PROBLEM DETAILS:
Exactly as they stand, the data below are to be printed again.

MATERIALS PROVIDED:
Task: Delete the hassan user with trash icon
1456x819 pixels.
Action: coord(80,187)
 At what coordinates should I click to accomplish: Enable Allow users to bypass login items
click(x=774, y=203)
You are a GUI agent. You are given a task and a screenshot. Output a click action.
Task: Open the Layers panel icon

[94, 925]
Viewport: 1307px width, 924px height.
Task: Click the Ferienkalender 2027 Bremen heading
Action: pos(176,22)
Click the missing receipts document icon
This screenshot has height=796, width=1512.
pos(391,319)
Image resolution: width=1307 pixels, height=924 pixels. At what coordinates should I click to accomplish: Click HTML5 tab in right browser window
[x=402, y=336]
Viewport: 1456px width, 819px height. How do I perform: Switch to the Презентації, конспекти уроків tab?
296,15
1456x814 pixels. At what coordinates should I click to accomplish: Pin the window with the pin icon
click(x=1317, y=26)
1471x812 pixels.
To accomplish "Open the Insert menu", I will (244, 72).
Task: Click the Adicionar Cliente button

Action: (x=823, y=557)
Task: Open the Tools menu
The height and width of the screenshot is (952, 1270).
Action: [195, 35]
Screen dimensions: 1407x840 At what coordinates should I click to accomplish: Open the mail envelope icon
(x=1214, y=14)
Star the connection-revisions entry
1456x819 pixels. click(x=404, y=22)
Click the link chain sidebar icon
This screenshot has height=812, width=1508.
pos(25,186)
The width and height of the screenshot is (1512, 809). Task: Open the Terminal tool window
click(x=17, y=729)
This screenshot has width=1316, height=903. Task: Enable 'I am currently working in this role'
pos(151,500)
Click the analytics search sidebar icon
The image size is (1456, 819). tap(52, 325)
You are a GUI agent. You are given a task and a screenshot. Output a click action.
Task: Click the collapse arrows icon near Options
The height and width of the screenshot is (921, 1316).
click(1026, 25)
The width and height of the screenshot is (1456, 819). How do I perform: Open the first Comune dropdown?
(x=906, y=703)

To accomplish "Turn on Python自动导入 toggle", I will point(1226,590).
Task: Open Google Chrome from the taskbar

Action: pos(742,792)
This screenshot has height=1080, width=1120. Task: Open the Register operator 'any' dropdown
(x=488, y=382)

SOLUTION FOR THIS TASK:
Task: Delete the hassan user with trash icon
1456x819 pixels.
Action: coord(80,187)
 At what coordinates should I click to accomplish: Enable Allow users to bypass login items
click(x=774, y=203)
You are a GUI agent. You are given a task and a screenshot. Output a click action.
Task: Open the Layers panel icon

[94, 925]
Viewport: 1307px width, 924px height.
Task: Click the Ferienkalender 2027 Bremen heading
Action: pos(176,22)
Click the missing receipts document icon
This screenshot has height=796, width=1512.
pos(391,319)
Image resolution: width=1307 pixels, height=924 pixels. At what coordinates should I click to accomplish: Click HTML5 tab in right browser window
[x=402, y=336]
Viewport: 1456px width, 819px height. How do I perform: Switch to the Презентації, конспекти уроків tab?
296,15
1456x814 pixels. At what coordinates should I click to accomplish: Pin the window with the pin icon
click(x=1317, y=26)
1471x812 pixels.
To accomplish "Open the Insert menu", I will (244, 72).
Task: Click the Adicionar Cliente button

Action: (x=823, y=557)
Task: Open the Tools menu
The height and width of the screenshot is (952, 1270).
Action: [195, 35]
Screen dimensions: 1407x840 At what coordinates should I click to accomplish: Open the mail envelope icon
(x=1214, y=14)
Star the connection-revisions entry
1456x819 pixels. click(x=404, y=22)
Click the link chain sidebar icon
This screenshot has height=812, width=1508.
pos(25,186)
The width and height of the screenshot is (1512, 809). Task: Open the Terminal tool window
click(x=17, y=729)
This screenshot has width=1316, height=903. Task: Enable 'I am currently working in this role'
pos(151,500)
Click the analytics search sidebar icon
The image size is (1456, 819). tap(52, 325)
You are a GUI agent. You are given a task and a screenshot. Output a click action.
Task: Click the collapse arrows icon near Options
The height and width of the screenshot is (921, 1316).
click(1026, 25)
The width and height of the screenshot is (1456, 819). How do I perform: Open the first Comune dropdown?
(x=906, y=703)

To accomplish "Turn on Python自动导入 toggle", I will point(1226,590).
Task: Open Google Chrome from the taskbar

Action: pos(742,792)
This screenshot has height=1080, width=1120. Task: Open the Register operator 'any' dropdown
(x=488, y=382)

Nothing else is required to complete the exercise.